Вилис вылетел на дорогу, перекатился через мостик, и недалеко от трех прудов Кисель впереди себя увидел машину секретаря обкома, шедшую навстречу.
— Остановись! — бросил шоферу, пригибаясь, выскочил на обочину и поднял вверх обе руки.
Черный лоснящийся ЗИС, темно перегоняя на себе куски неба и ослепительного солнца, с шипением остановился возле голубых гнезд чабреца. И не успел из машины выйти первый секретарь обкома, как Кисель, волнуясь и не спуская с него глаз, заговорил, замахал руками:
— Я больше не могу работать! Я, Михаил Васильевич… всему есть предел…
— Почему вы больше не можете работать? — неожиданно спросил кто-то со стороны.
Кисель оглянулся, обалдел и от неожиданности подался назад. Опамятовавшись, он увидел перед собой секретаря ЦК. Тот был в сером костюме, в обычной легонькой соломенной шляпе, открытые веселые глаза его одновременно содержали в себе ум, и смех, и насмешку.

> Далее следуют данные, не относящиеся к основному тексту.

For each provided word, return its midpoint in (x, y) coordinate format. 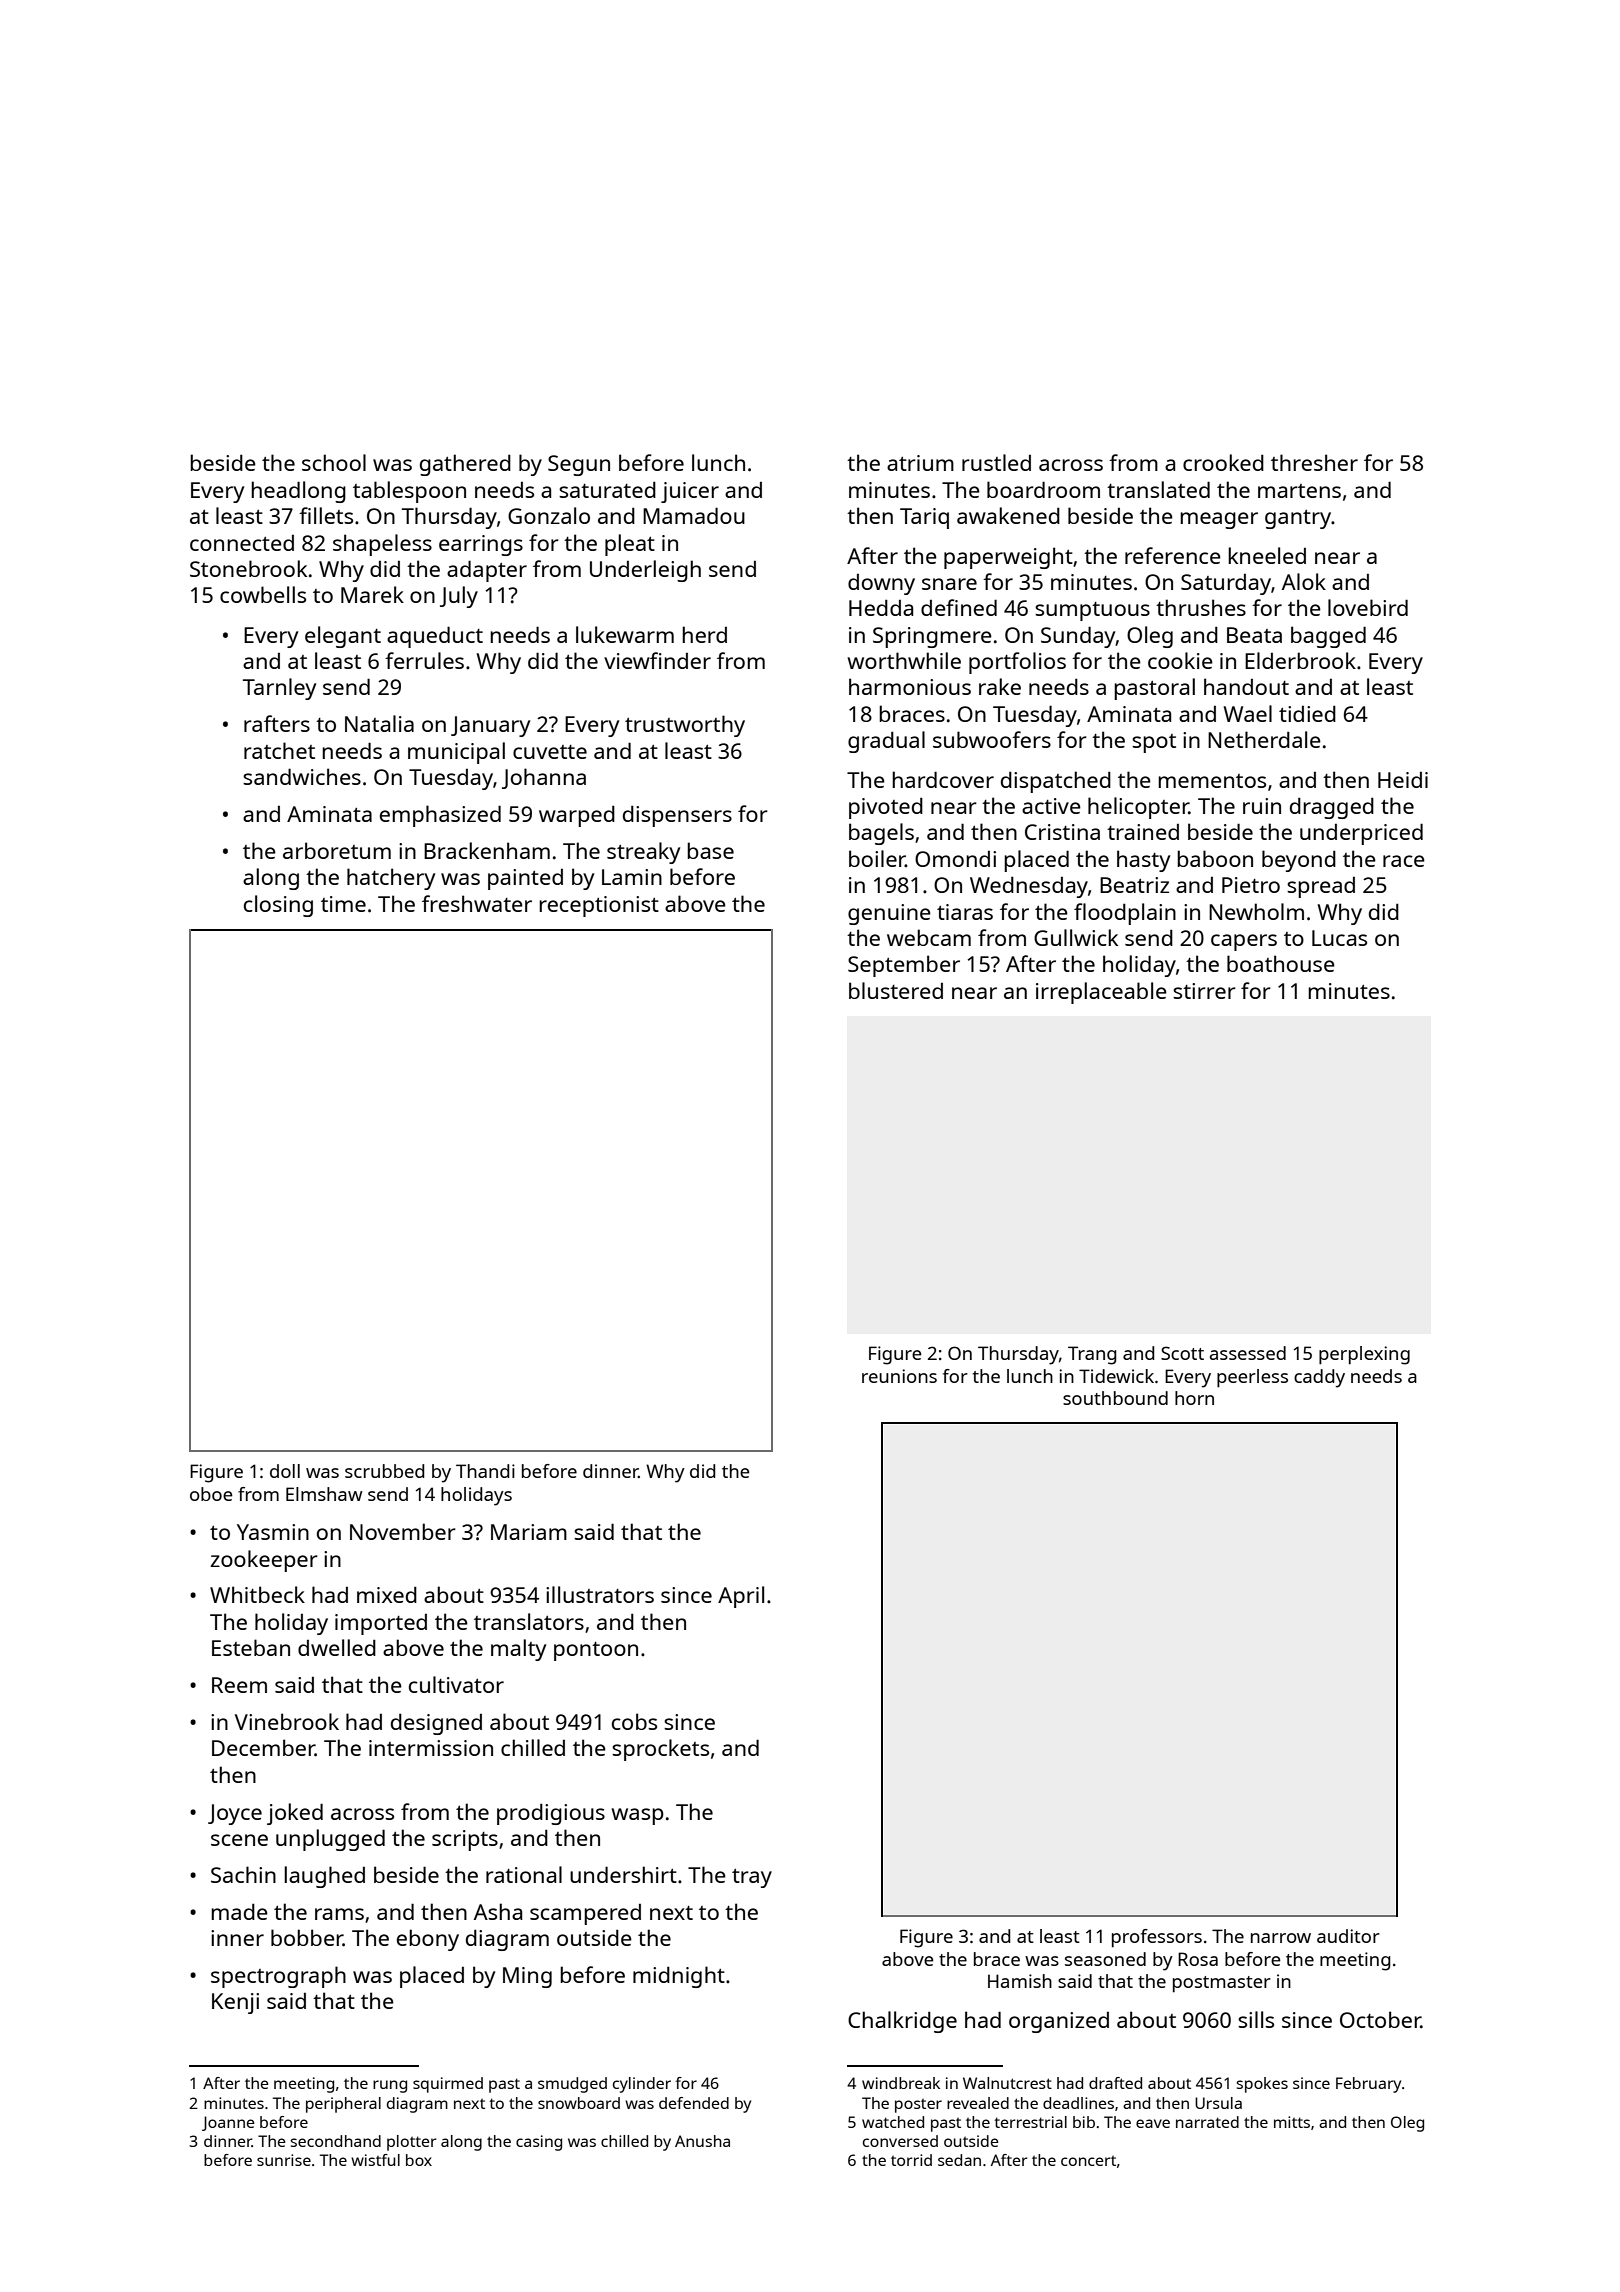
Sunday (1078, 637)
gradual (886, 742)
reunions (899, 1376)
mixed (387, 1594)
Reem (239, 1685)
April (741, 1597)
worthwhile (904, 660)
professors (1157, 1938)
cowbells (263, 594)
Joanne (228, 2123)
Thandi (485, 1471)
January (490, 726)
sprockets (660, 1750)
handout (1246, 686)
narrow (1281, 1938)
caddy (1319, 1378)
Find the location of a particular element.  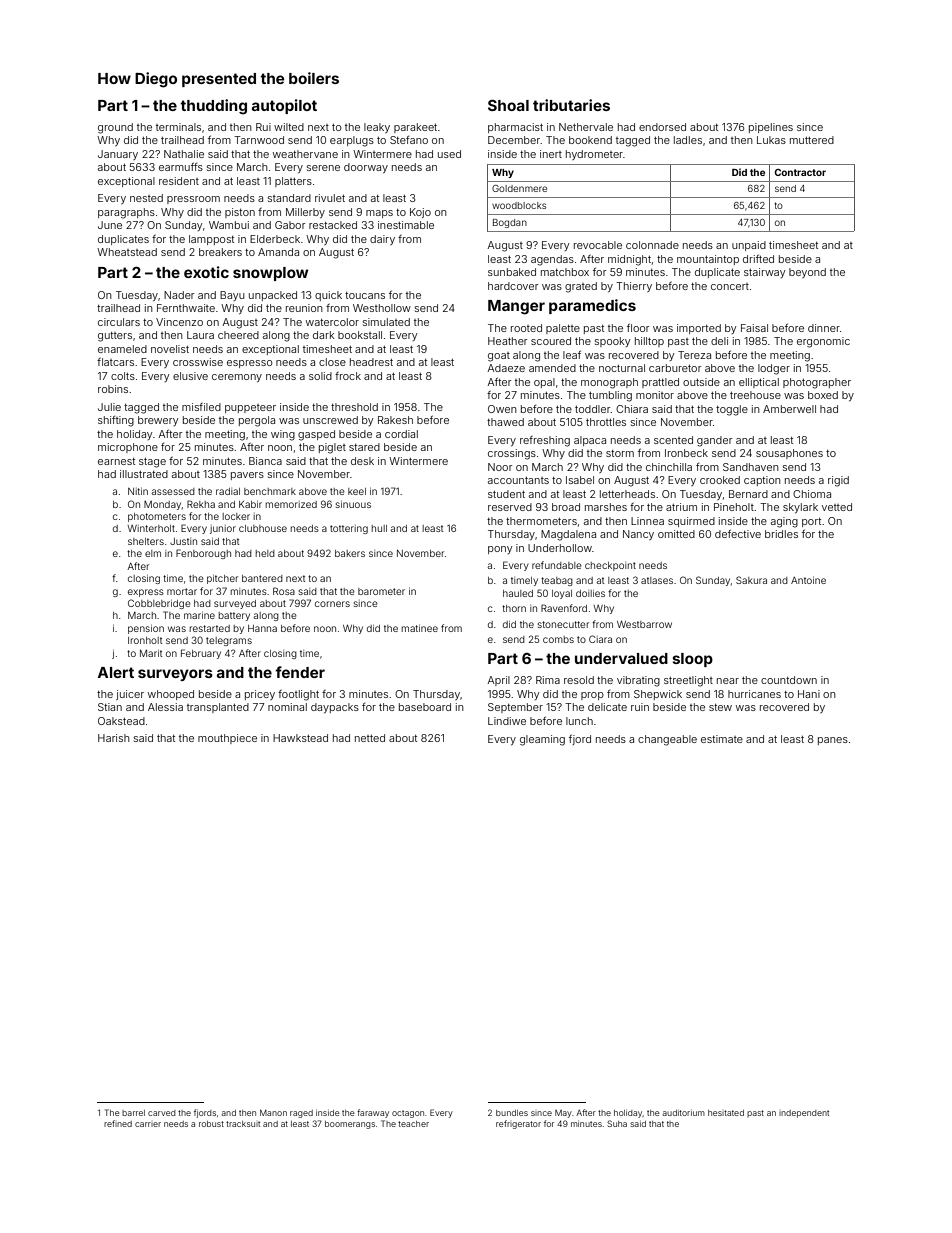

netted is located at coordinates (370, 738).
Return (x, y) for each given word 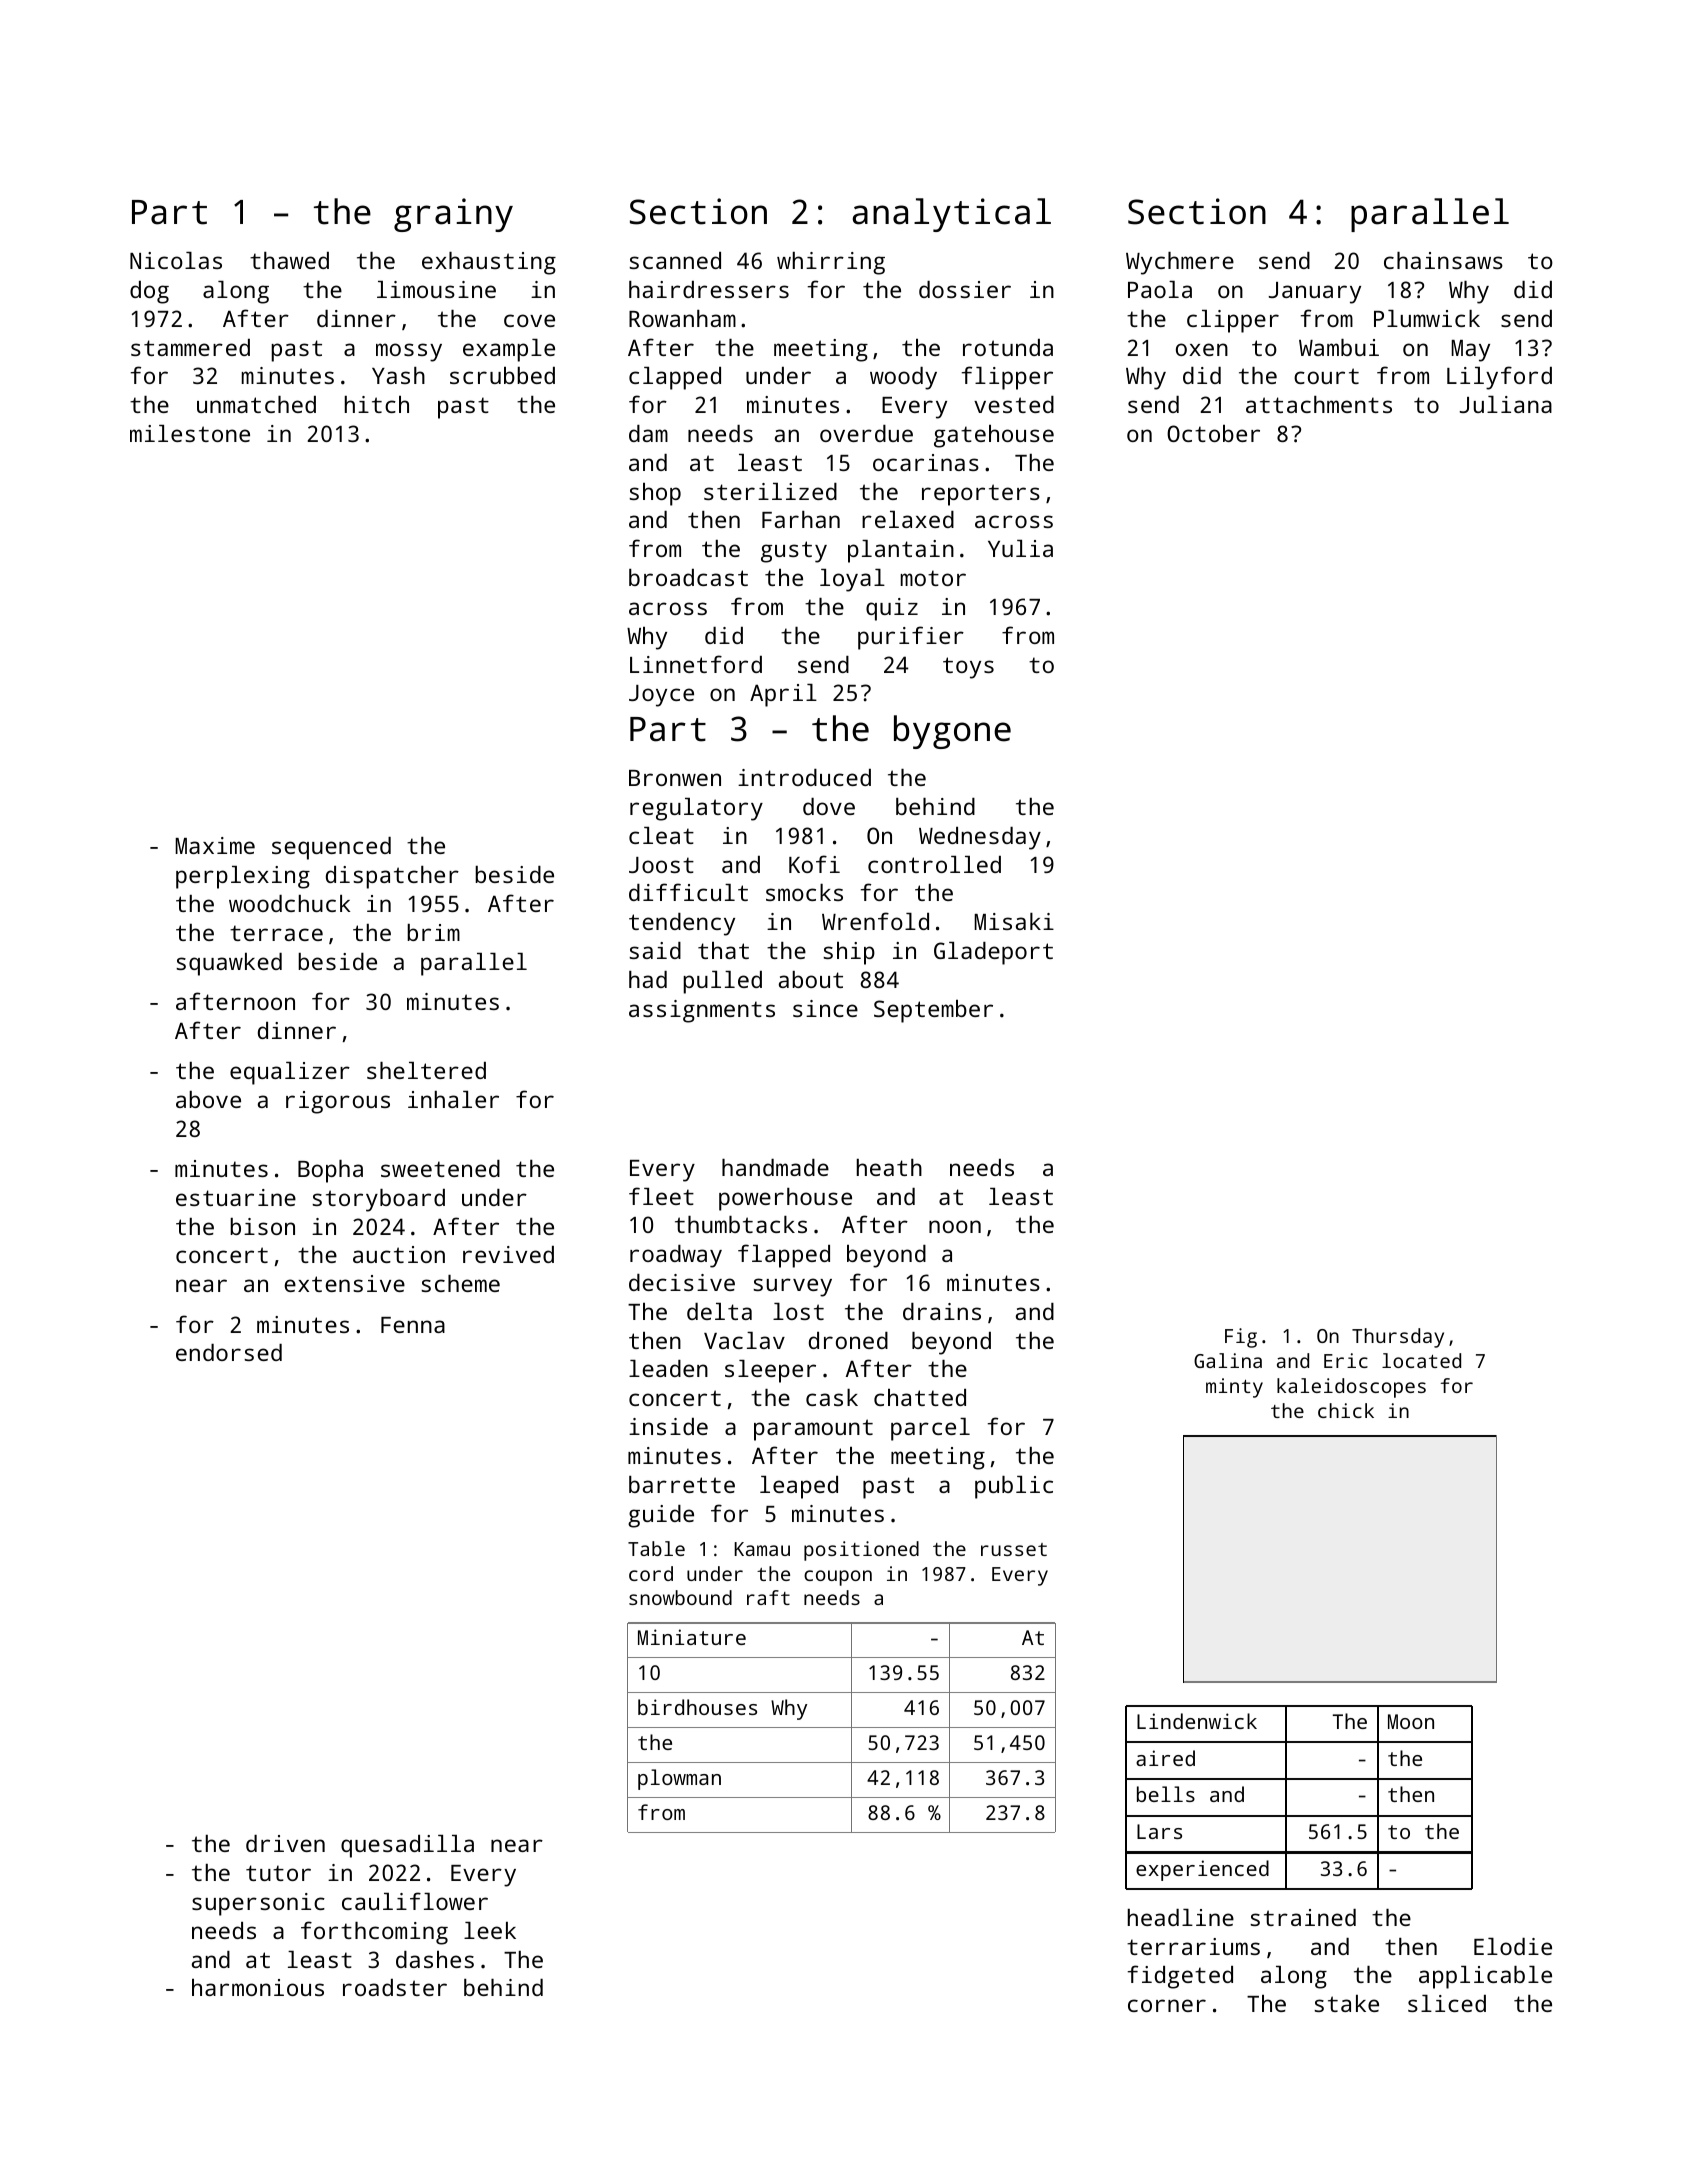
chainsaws (1443, 260)
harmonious (258, 1987)
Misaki (1014, 921)
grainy (453, 215)
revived (508, 1254)
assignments (702, 1011)
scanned (675, 260)
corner (1167, 2005)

— Я… — окончательно растерялся Кисель, изображая угодливую улыбку, но она сразу не могла смести все предыдущие выражения гнева и негодования и потому вышла жалким уродцем.
— Говорите, не стыдитесь, товарищ…
— Кисель, начальник областного управления сельского хозяйства, — подсказал Михаил Васильевич.
— Я, видите, ничего не могу сделать с одним очень норовистым председателем колхоза, — немея до самых ног неуверенно заговорил Кисель. — Он никого не слушается…
— Чем провинился этот председатель? — взгляд у секретаря ЦК становится строже.
— Анархист во всем: и в планировании, и в работе, и в быту, — немного начал отходить Кисель. — Вот он только что отказался жать, обругал меня троцкистом и прогнал со своего поля, потому что нет на него управы.